Si ce « lardon » nourrit ce roman, le narrateur, double de l’auteur s’interroge sur le thème du suivant,soulignant que ses voyages ont alimenté ses ouvrages précédents. On reconnaît d’ailleurs ses allusions à Touriste et à Paradis ( avant liquidation). Il affiche son désir de poursuivre ses voyages ( afin de  ne pas s’étioler), de ne pas être esclave du môme, peut-être convaincu comme  Pablo Neruda qu’ « il meurt celui qui ne voyage pas, celui qui ne lit pas…, celui qui ne sait pas rire de lui-même ». L’esprit d’ouverture du narrateur globe-trotter le conduit à comparer les us et coutumes d’ autres pays quant à l’annonce d’une naissance.
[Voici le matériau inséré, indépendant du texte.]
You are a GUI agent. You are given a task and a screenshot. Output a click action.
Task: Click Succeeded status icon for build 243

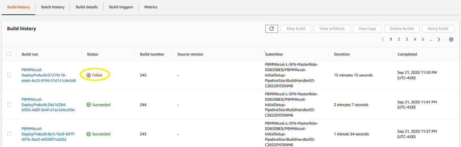click(89, 134)
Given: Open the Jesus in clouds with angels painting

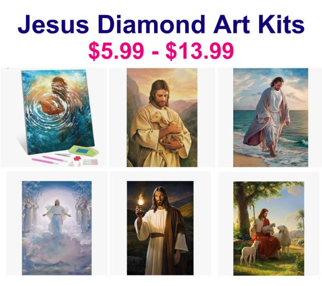Looking at the screenshot, I should pos(57,228).
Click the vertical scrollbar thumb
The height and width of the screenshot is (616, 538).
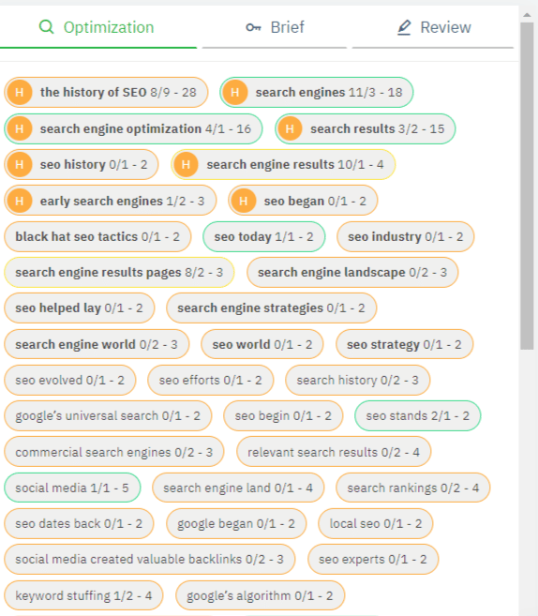527,186
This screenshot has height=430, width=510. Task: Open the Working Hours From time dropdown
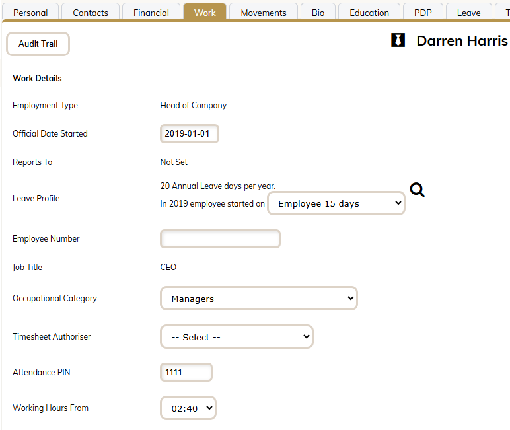188,408
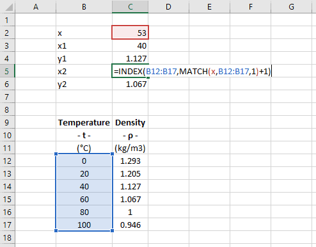Select cell B15 with value 60
The height and width of the screenshot is (247, 316).
point(84,199)
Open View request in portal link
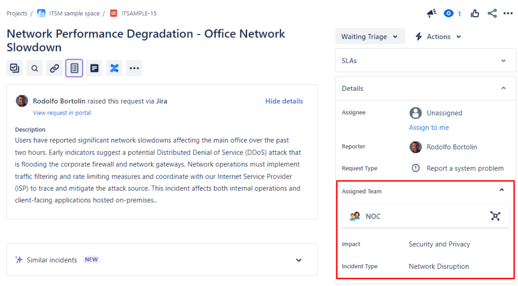Image resolution: width=518 pixels, height=286 pixels. tap(62, 113)
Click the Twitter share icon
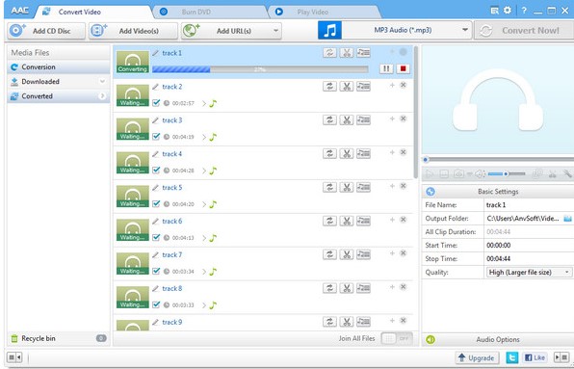The width and height of the screenshot is (574, 369). click(x=512, y=357)
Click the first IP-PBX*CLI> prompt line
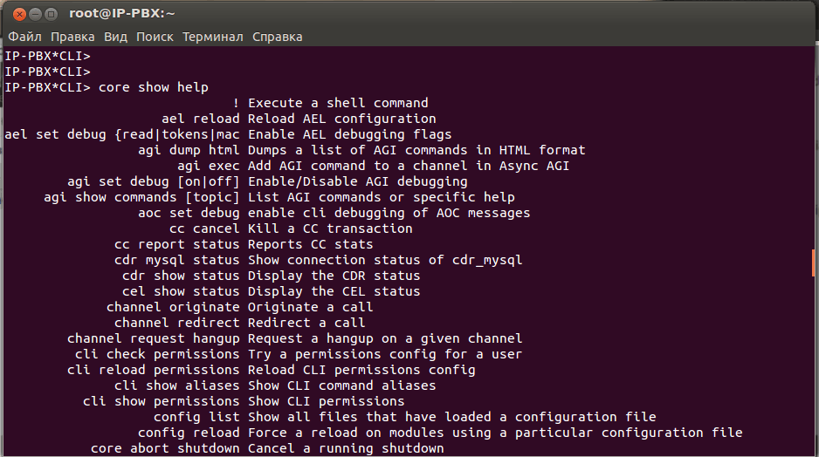Image resolution: width=819 pixels, height=457 pixels. [48, 56]
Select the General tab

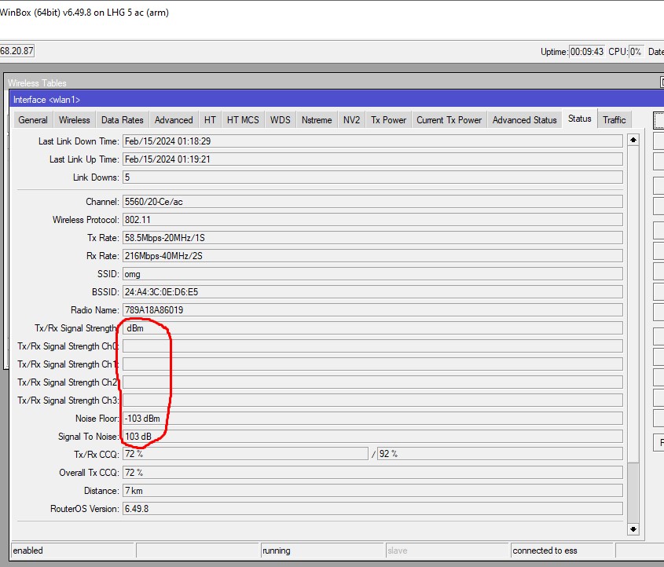[x=32, y=119]
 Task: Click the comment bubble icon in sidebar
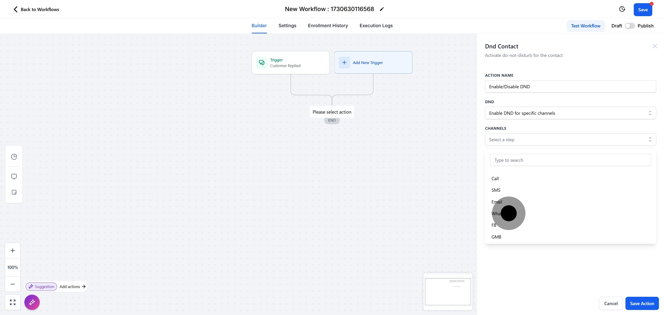(x=14, y=176)
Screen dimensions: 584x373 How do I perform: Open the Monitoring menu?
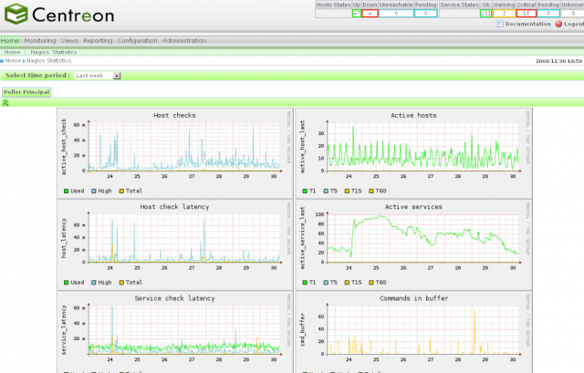coord(40,41)
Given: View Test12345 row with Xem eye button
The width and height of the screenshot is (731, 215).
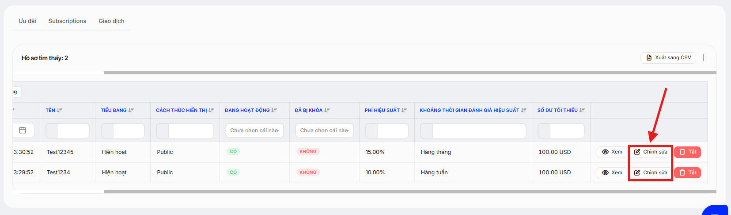Looking at the screenshot, I should [x=612, y=152].
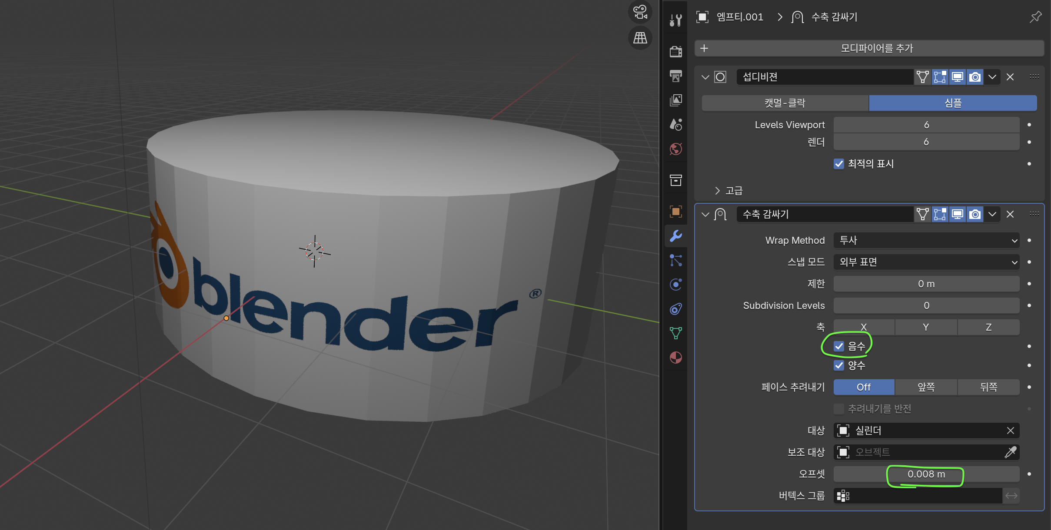This screenshot has width=1051, height=530.
Task: Pin the properties editor with pin icon
Action: pyautogui.click(x=1035, y=17)
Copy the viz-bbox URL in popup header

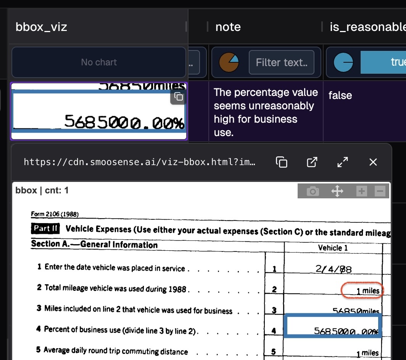(282, 162)
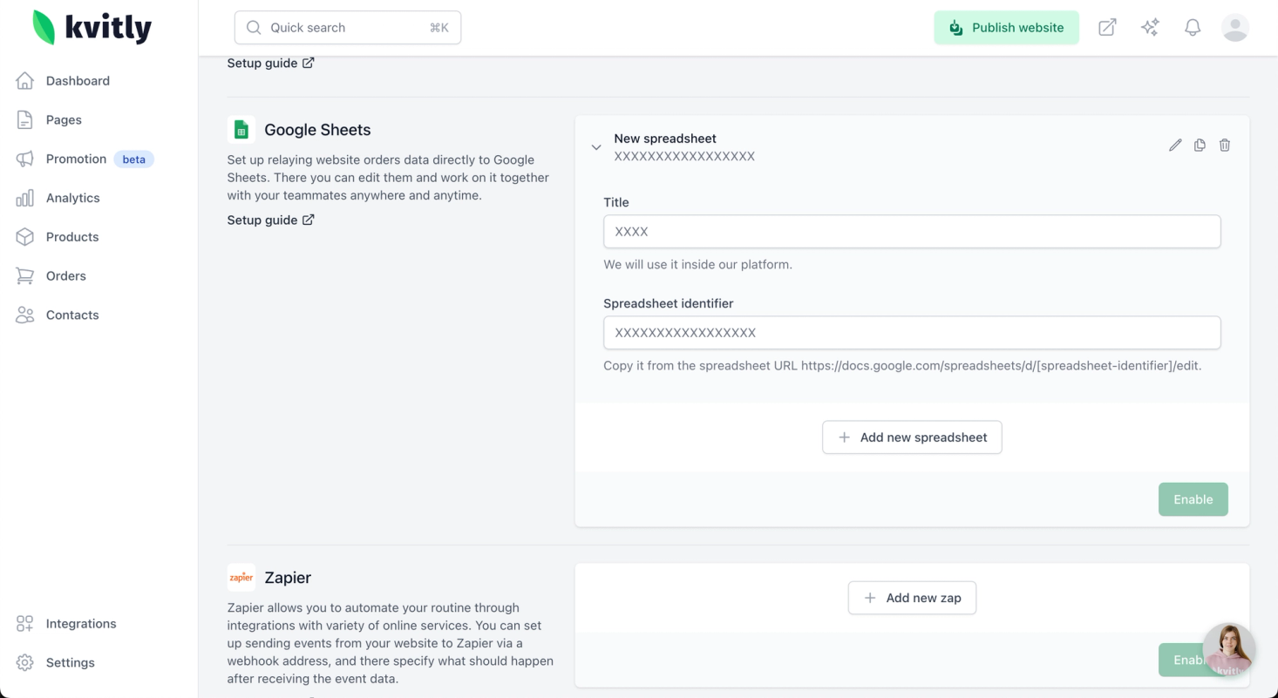
Task: Add a new zap for Zapier
Action: click(912, 598)
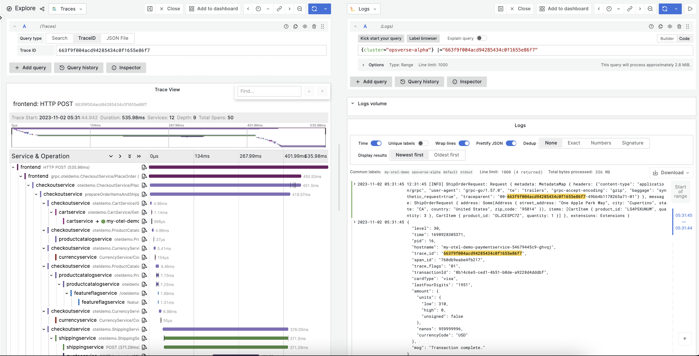Click the share icon next to Explore
Screen dimensions: 699x356
[x=42, y=9]
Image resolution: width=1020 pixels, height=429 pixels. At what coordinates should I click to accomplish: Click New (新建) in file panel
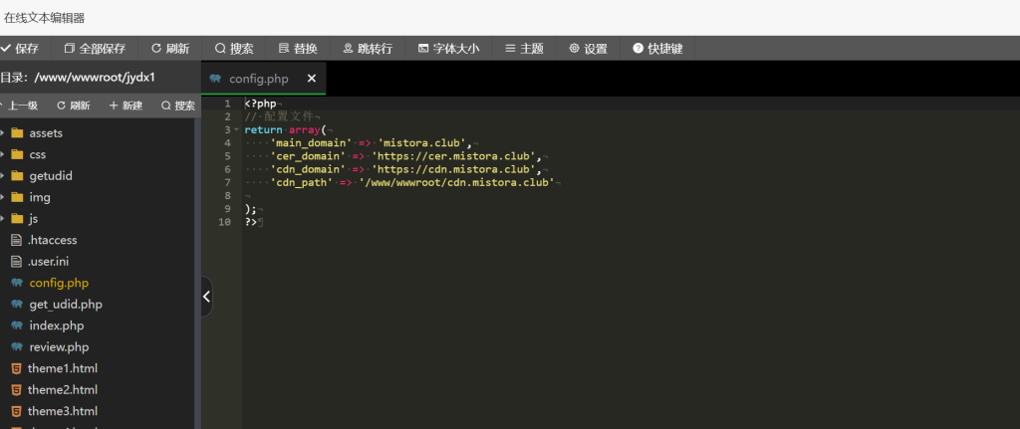coord(126,106)
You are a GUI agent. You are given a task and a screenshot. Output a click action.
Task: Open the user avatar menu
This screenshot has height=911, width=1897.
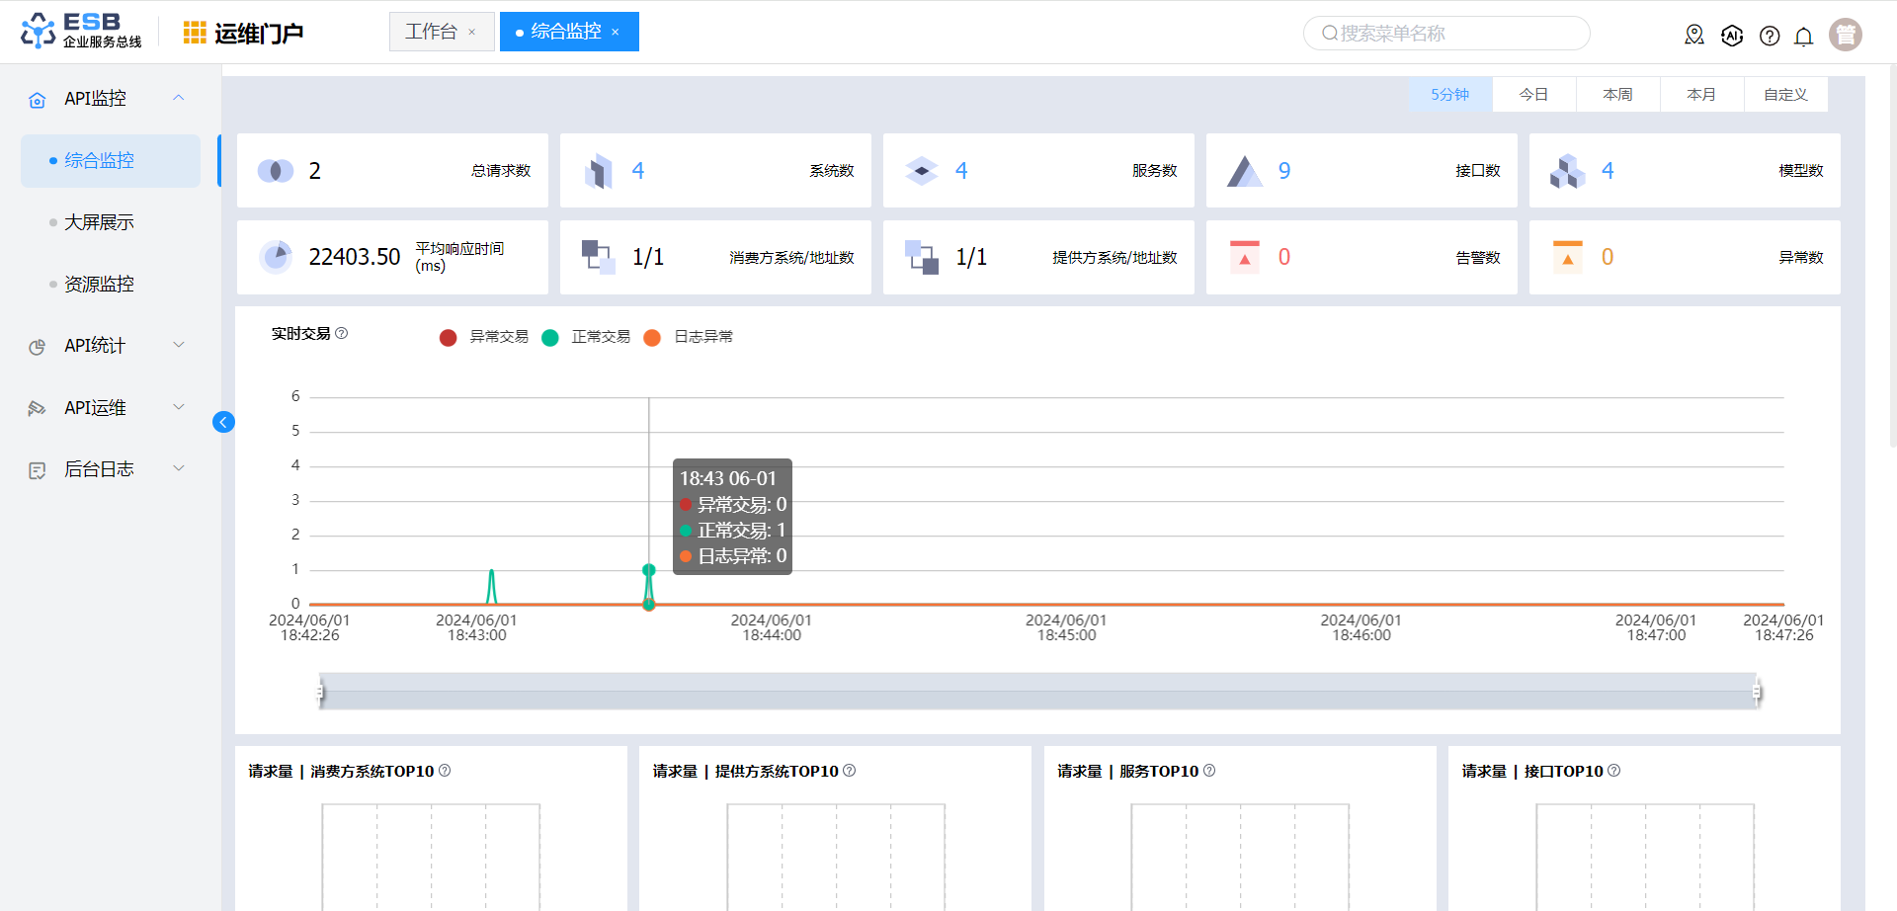point(1845,35)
Il évoque ses reportages, dont un au Japon, songe à interviewer la Femme.

On plonge dans les pensées du narrateur , conscient de sa mission de père, anticipant le QI de son fils. Excessif dans ses propos, le futur père redoute d’être « réglé par un dictateur ».  Il anticipe déjà  sa carrière et s’interroge sur le métier(   « chômeur ou président? »), alors qu’il est encore « un assisté », « nourri et logé ».

Accélération du récit. Fausse alerte.  Le jour du  « débarquement »  imminent  précipite le couple à la maternité. Et si cela ne se déroulait pas du tout comme prévu ?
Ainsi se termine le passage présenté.